Seven band members were killed on 20 July 1982 alongside four soldiers of the Blues and Royals by an improvised bomb by the Provisional Irish Republican Army (PIRA) at a public concert in Hyde Park and Regent's Park. The RGJ concert in the latter featured music from Oliver! to 120 people at the bandstand in Regents Park. The bomb had been hidden under the stand some time before and seemed to be designed to cause minimal harm to bystanders.

The seven fatalities from the RGJ Band included the following:
- WO2 Graham Barker, 1st Battalion The Royal Green Jackets
- Bandsman John Heritage, 1st Battalion The Royal Green Jackets
- Corporal Robert Livingstone, 1st Battalion The Royal Green Jackets
- Corporal Robert McKnight, 1st Battalion The Royal Green Jackets
- Bandsman George Mesure, 1st Battalion The Royal Green Jackets
- Bandsman Keith Powell, 1st Battalion The Royal Green Jackets
- Bandsman Laurence Smith, 1st Battalion The Royal Green Jackets

The band was regrouped five weeks later with just nine men under the direction of David Little. In 1983, a concert on a rebuilt bandstand was held by the band to commemorate the unveiling of a memorial plaque by Prime Minister Margaret Thatcher.

==Light Division==
In August 1994, the Band and Bugles of the Light Division was formed from a merger of the four regimental bands of the Light Division. The Band and Bugles was one of the various artists featured on Over the Hills & Far Away: The Music of Sharpe, released in 1996 as a companion to the Sharpe television series. At the time of its existence, it was the only 49 piece Army band based outside London. It had recent overseas tours have included Jordan, Greece, Cyprus and much of continental Europe.

==Modern day==
On 1 February 2007, the Light Division was reformed into The Rifles. The traditional names of the regiments that formed the regiment were not retained, which resulted in the band being renamed.

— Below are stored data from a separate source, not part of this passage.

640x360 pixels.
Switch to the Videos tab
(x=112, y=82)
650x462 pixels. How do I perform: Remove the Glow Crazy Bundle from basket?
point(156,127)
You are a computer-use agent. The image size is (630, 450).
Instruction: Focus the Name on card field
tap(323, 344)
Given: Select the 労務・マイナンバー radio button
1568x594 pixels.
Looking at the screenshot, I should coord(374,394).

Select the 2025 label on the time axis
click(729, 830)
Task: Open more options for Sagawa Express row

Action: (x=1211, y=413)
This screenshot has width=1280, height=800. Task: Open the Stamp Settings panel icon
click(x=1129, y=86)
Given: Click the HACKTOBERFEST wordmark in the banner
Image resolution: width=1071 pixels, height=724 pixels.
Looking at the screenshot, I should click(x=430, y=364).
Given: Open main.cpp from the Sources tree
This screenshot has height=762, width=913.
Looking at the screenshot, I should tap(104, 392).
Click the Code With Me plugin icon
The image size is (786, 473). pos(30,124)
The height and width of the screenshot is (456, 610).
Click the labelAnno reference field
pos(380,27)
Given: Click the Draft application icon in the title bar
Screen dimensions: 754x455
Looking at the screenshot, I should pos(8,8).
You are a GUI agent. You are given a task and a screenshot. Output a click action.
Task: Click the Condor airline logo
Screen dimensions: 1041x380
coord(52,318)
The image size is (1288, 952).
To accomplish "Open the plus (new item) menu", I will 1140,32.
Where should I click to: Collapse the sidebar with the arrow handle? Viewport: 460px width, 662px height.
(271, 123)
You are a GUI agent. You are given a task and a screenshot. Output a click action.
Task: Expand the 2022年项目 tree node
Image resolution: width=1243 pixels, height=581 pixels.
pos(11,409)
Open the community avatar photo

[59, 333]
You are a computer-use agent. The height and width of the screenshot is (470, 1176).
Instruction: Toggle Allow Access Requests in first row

The band performs in the musicians also perform in many varied combinations such as:

- Marching Band
- Concert Band
- Woodwind Quintet
- Brass Quintet
- Fanfare Trumpet Teams
- Barbershop Quartet
- String Ensemble
- Dixieland Jazz Band
- Dance Band

The band provides support for many famous military and civilian events including Garden Parties at Buckingham Palace and the former Royal Tournament as well as making regular television and radio appearances. The section of the band that performs with bugles are known collectively as the Bugle Platoon, which is composed of 20 soldiers from the five regular battalions. Many bugler's complete an 18-week course at the Army School of Ceremonial in Catterick. In June 2016, the Band and Bugles was prohibited from marching in a Sounding Retreat Ceremony at the fields of Bodmin Town F.C. in Cornwall, citing concerns over the conditions of the landscape that might be messed up due to the marching. Lance Kennedy, the Mayor of Bodmin, described it as an "unfortunate decision". In October 2017, the band performed for pupils at the Haberdashers' Adams.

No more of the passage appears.